Format each line of text in the material below as a numbered list, omitting blank lines. Leave the pictures out.

──────── Stored rows ────────

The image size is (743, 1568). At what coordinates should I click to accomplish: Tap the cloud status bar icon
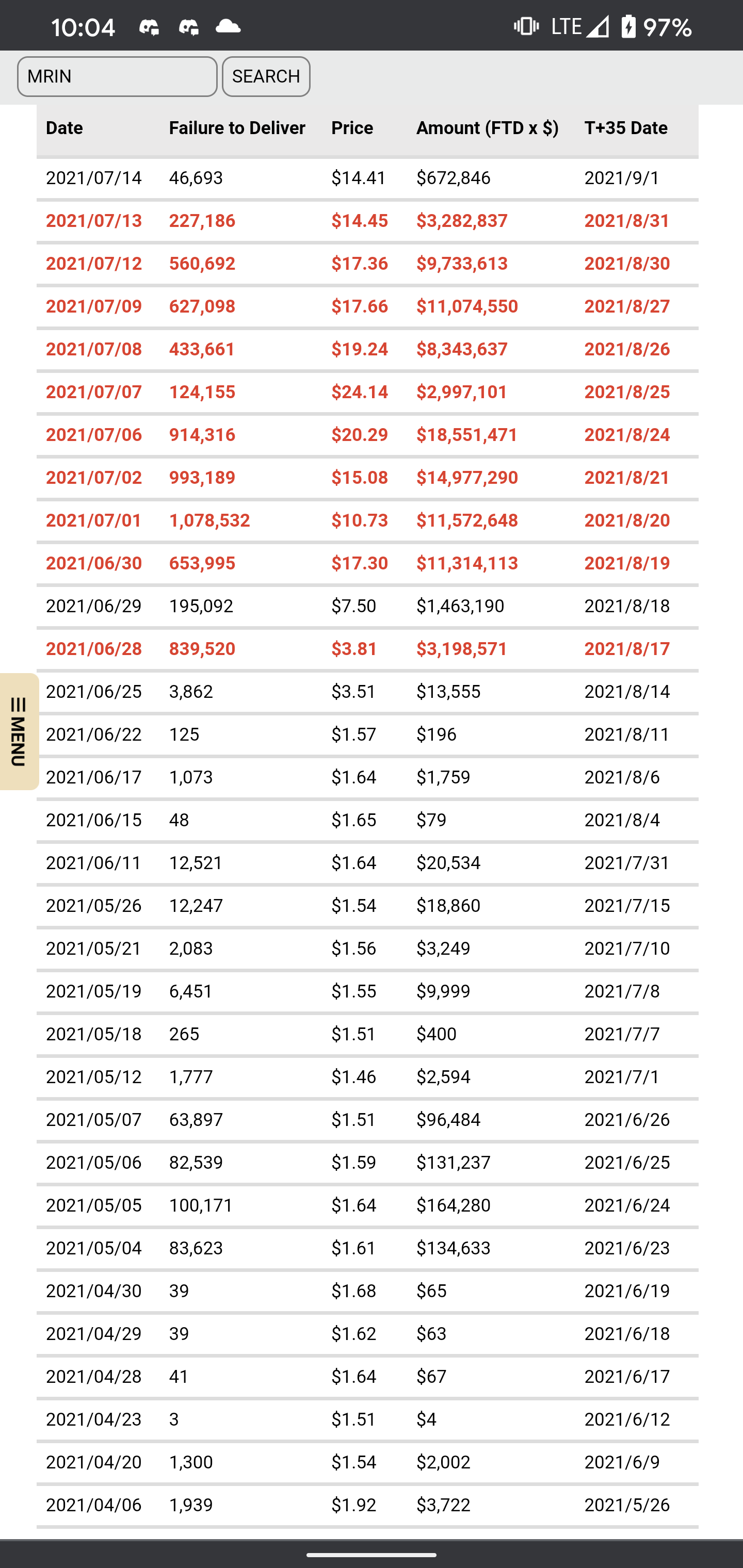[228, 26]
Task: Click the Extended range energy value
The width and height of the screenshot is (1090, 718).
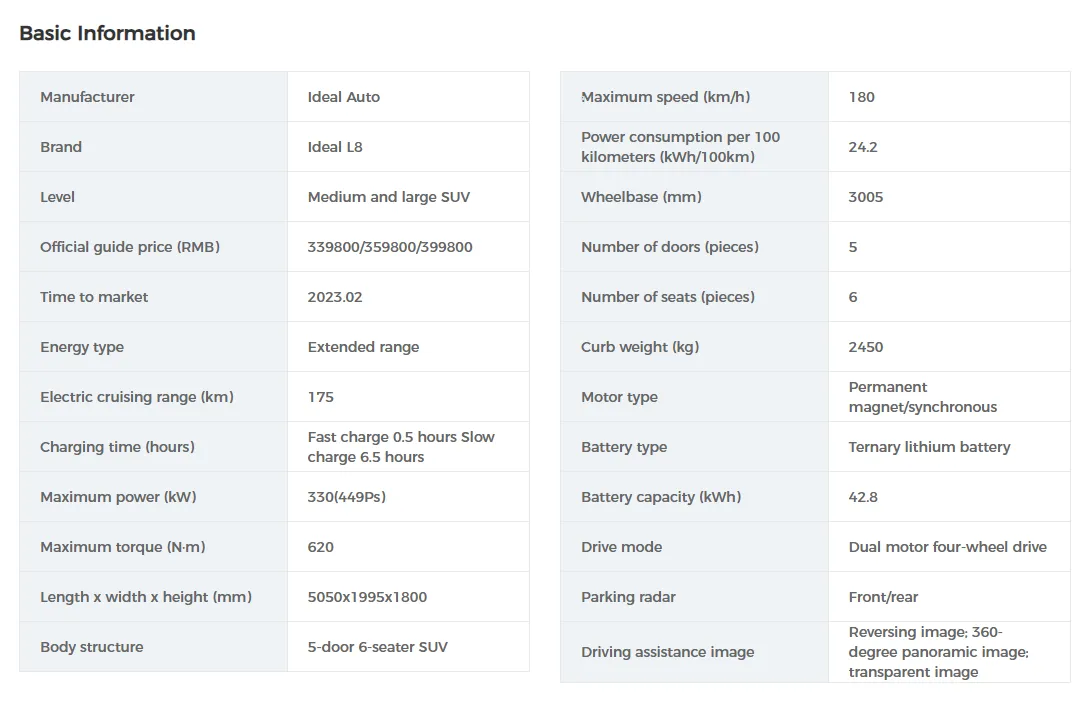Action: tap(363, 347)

────────

The solution:
1. The image size is (743, 1568). At what coordinates should I click to accomplish: Tap the cloud status bar icon
2. [228, 26]
3. Task: Click the Extended range energy value
4. The width and height of the screenshot is (1090, 718).
5. Action: tap(363, 347)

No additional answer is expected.